START Input

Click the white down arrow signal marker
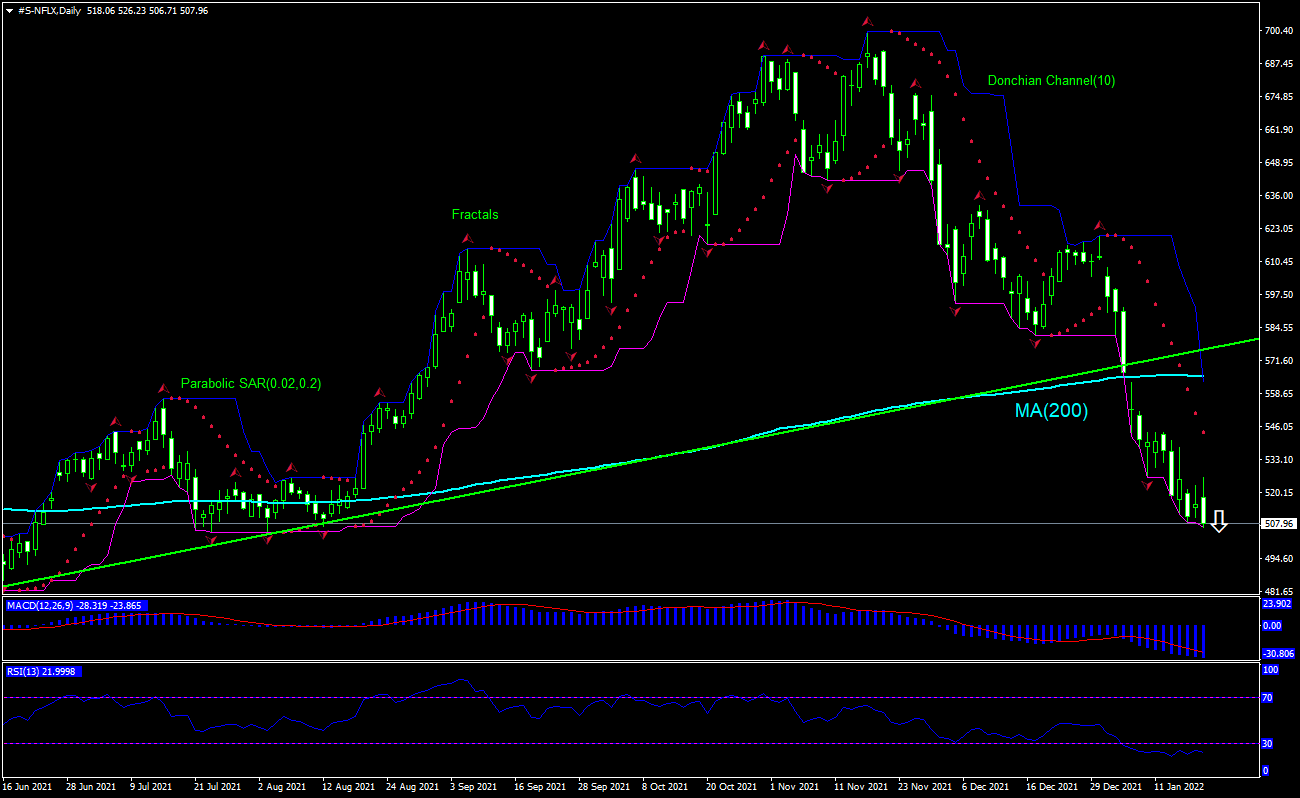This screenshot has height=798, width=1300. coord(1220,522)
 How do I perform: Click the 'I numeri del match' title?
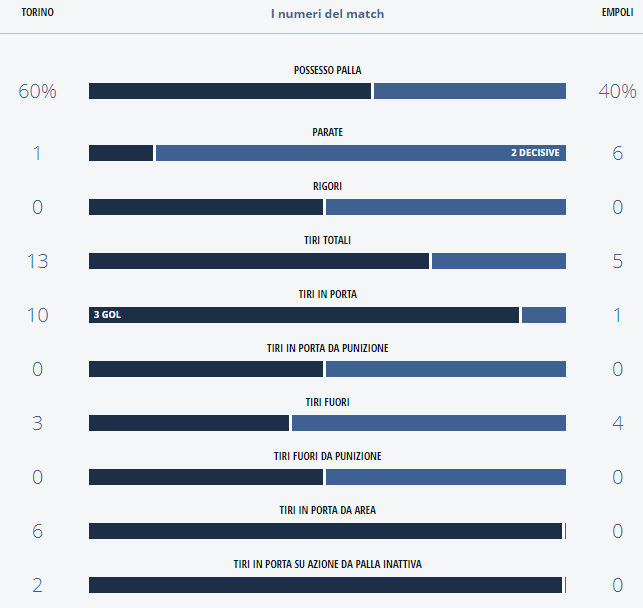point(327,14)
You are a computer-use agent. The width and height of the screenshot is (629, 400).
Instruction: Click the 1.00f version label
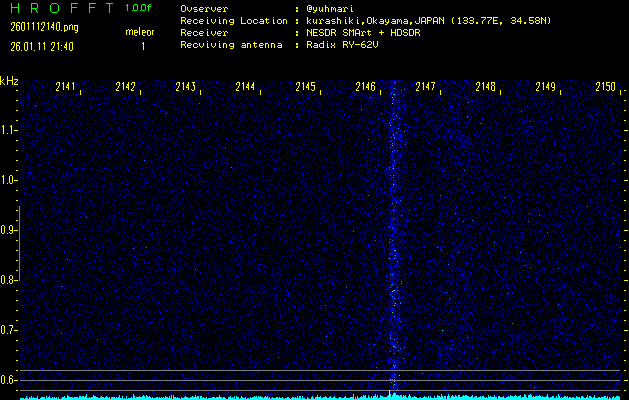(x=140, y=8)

END Input
START Input

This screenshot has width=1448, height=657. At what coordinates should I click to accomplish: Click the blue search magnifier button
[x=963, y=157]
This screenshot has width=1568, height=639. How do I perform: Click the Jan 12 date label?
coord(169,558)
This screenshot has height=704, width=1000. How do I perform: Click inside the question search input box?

END Input

Work instructions
Please return only the lines above, starting at the line that has "This screenshot has width=1448, height=657." and ending at the line that has "This screenshot has height=704, width=1000.", keeping both and leaving each one unchanged.

Answer for this exercise
This screenshot has width=1448, height=657. At what coordinates should I click to accomplish: Click the blue search magnifier button
[x=963, y=157]
This screenshot has width=1568, height=639. How do I perform: Click the Jan 12 date label?
coord(169,558)
This screenshot has height=704, width=1000. How do I perform: Click inside the question search input box?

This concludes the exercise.